Whose choice it was to bump Conan:

"Charlie, at the end of the day, the viewers voted. The viewers voted on what happened at 10:00 and the viewers voted on what happened at 11:35. And then ultimately it's left to us to make a business decision. And that's what we've done. But this is up to the viewers."

· Jeff Zucker Interview Transcript [CharlieRose.com]



Comments

  • sweetbiscuit says:

    Hey Jeff: What's in Your Backpack?

  • HwoodHills says:

    “Charlie, at the end of the day, the viewers voted. The viewers voted on what happened at 10:00 and the viewers voted on what happened at 11:35. And then ultimately it’s left to us to make a business decision. And that’s what we’ve done.
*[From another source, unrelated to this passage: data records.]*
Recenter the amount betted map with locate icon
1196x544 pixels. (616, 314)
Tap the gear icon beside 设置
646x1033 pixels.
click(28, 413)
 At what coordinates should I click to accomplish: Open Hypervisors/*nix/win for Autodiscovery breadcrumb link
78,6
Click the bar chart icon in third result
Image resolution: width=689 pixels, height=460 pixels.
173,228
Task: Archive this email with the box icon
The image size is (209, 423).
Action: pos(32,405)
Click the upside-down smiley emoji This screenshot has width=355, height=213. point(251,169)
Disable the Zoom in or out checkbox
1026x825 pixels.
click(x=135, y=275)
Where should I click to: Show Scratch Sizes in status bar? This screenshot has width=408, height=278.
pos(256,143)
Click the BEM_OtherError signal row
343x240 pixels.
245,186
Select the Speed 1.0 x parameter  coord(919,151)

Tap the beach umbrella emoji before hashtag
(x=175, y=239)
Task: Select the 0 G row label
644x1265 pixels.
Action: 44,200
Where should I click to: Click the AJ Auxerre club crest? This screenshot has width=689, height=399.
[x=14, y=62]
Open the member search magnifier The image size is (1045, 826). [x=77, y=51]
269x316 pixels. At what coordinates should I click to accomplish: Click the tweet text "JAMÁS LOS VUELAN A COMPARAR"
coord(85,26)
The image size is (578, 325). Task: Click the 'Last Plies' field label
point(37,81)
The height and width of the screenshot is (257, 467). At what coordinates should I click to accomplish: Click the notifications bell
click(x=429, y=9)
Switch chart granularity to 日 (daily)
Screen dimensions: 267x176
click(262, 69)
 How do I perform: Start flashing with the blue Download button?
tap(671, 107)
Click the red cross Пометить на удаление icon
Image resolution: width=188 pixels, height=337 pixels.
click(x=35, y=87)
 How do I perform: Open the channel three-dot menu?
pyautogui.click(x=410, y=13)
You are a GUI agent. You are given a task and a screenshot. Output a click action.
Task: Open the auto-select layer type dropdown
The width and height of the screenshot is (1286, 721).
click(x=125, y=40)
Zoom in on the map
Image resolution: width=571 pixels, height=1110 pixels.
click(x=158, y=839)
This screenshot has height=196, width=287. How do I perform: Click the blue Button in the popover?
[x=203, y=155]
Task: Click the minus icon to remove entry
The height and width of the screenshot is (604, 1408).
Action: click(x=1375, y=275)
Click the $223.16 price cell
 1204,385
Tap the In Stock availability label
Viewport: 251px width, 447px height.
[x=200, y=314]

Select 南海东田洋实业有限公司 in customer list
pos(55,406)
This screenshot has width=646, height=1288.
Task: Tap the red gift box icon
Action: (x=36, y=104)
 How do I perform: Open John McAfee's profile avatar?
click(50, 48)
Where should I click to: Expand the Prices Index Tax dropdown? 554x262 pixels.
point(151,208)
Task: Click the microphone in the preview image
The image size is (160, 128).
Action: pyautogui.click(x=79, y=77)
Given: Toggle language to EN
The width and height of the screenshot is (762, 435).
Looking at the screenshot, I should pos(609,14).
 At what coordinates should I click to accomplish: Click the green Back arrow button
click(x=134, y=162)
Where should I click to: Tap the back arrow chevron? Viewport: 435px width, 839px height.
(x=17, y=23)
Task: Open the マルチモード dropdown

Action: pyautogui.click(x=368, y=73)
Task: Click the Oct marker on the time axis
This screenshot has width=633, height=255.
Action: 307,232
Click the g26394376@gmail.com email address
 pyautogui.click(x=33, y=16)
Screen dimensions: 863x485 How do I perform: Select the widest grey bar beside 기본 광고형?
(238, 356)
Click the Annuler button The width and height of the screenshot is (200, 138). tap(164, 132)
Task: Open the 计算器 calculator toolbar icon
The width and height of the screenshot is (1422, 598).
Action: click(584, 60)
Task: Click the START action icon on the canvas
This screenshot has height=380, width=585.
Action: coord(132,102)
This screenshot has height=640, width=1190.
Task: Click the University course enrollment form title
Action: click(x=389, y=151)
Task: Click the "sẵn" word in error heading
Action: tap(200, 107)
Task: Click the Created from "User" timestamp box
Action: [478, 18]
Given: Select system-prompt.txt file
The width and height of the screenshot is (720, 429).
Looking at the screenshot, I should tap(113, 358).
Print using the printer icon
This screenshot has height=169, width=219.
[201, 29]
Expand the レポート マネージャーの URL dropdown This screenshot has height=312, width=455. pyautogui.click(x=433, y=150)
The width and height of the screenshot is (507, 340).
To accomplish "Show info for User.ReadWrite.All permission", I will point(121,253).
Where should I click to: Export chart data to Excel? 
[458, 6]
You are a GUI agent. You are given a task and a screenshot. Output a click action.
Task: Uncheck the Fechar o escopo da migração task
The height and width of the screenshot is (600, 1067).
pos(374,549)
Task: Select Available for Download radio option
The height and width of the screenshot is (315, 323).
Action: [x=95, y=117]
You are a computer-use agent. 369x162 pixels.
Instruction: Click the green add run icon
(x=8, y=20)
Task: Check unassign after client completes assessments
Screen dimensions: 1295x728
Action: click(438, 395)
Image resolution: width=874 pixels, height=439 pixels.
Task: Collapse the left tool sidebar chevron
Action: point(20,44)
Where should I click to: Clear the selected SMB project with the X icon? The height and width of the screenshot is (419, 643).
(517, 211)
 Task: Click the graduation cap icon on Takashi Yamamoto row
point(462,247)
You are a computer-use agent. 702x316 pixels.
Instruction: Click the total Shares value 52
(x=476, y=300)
But this is up to the viewers.”
    And all those years (in school) I was blaming the dog for eating my homework.

  • HwoodHills says:

    But give him credit for going on. (Charlie Rose ain't no Oprah.)

  • JM says:

    It's nice to see Haiti is an excuse to deflect attention from any discussion of anything this week and to give the speaker an appearance of sincerity.

  • April says:

    First NBC loses Letterman, and Leno was involved. Now NBC loses Conan, and Leno is involved. I don't believe a word of Leno's. Conan is an honorable man who sticks to his beliefs about the Late Show. Leno could have refused to take Conan's show, but he didn't. No honor.

  • Martini Shark says:

    I had no idea that I was the one reponsible for this mushroom cloud of a disaster and that my reckless actions could actually destroy a network and thrust so many out of work. I am sorry guys, truly. I was only thinking of myself when I refused to tolerate watching an unfunny host put on a bore-fest of a show and phone-in his appearance every night. I'm such an ass.

  • Matt says:

    I don't get why everyone just ultimately assumes this is somehow Jay's fault and not Zucker's. I know they thought "If Jay just retired" but guess what: HE TRIED!!
    When Jay was forced out of the Tonight Show, his contract wasn't up, he asked to be released. And no I did not get this from the clip the other night. This is NOT "new" news. So instead of letting Leno retire and go do what he wants, NBC elected to keep his contract in tact. Had NBC just let Leno be released and Leno retired, we wouldn't be in this mess. However I believe NBC execs feared that Leno would jump to another network. So to prevent that NBC created the mess that is currently hitting your air waves.
    NBC attempted to ask Conan to move Tonight Show to 12:05, and have Leno host a half hour show at 11:35. Conan said no. So NBC feels that they'd rather lose Conan than Jay. NBC messed with something that was working because execs made rash decisions, six years ago and are now paying a huge probably $40MIL+ price.
    So this is NOT Jay's fault and NOT Conan's fault. And this is also NOT the viewer's fault. Everything was running fine with Jay at 11:35, Conan at 12:35, but because they felt Conan would not of resigned they chose to move forward with their plan. The only one to blame is NBC executives.
    Yes, maybe Jay should take the high road and retire, but you know what, he's in a contract and NBC doesn't want to lose him, and now NBC thinks moving Jay back to the Tonight Show to 11:35 and restoring Jay as host, will give them better ratings. Who knows, but this is ridiculous. NBC messed with something that was working and now look where its gotten them. That old phrase "Don't fix what nots broken."
    I'm a fan of both Jay and Conan, but this is neither one of their faults. NBC may win this battle, but
    Conan will ultimately win the war and will soon be back on TV in some form, via another station, movies, or another talk show.

  • Kip Cricket says:

    How does Conan get repaid for his company loyalty? The biggest, most public act of Hollywood treachery in memory.
    If it were really so simple as Jay Leno changing his mind, I can't see how Leno can still be lauded for being nothing more than a shill but Conan derided for a lack of loyalty to NBC. It's pretty clear now where Conan's loyalty has gotten him.
    Don't let NBC and Leno rewrite history! Check out the following link to read of Leno's deceit:
    http://www.therestrainingorder.com/?p=2250

  • Karen says:

    No, what would have been a "gutsy decision" would have been to let Leno go and give Conan more of a chance. Returning Leno to the Tonight Show is playing it safe.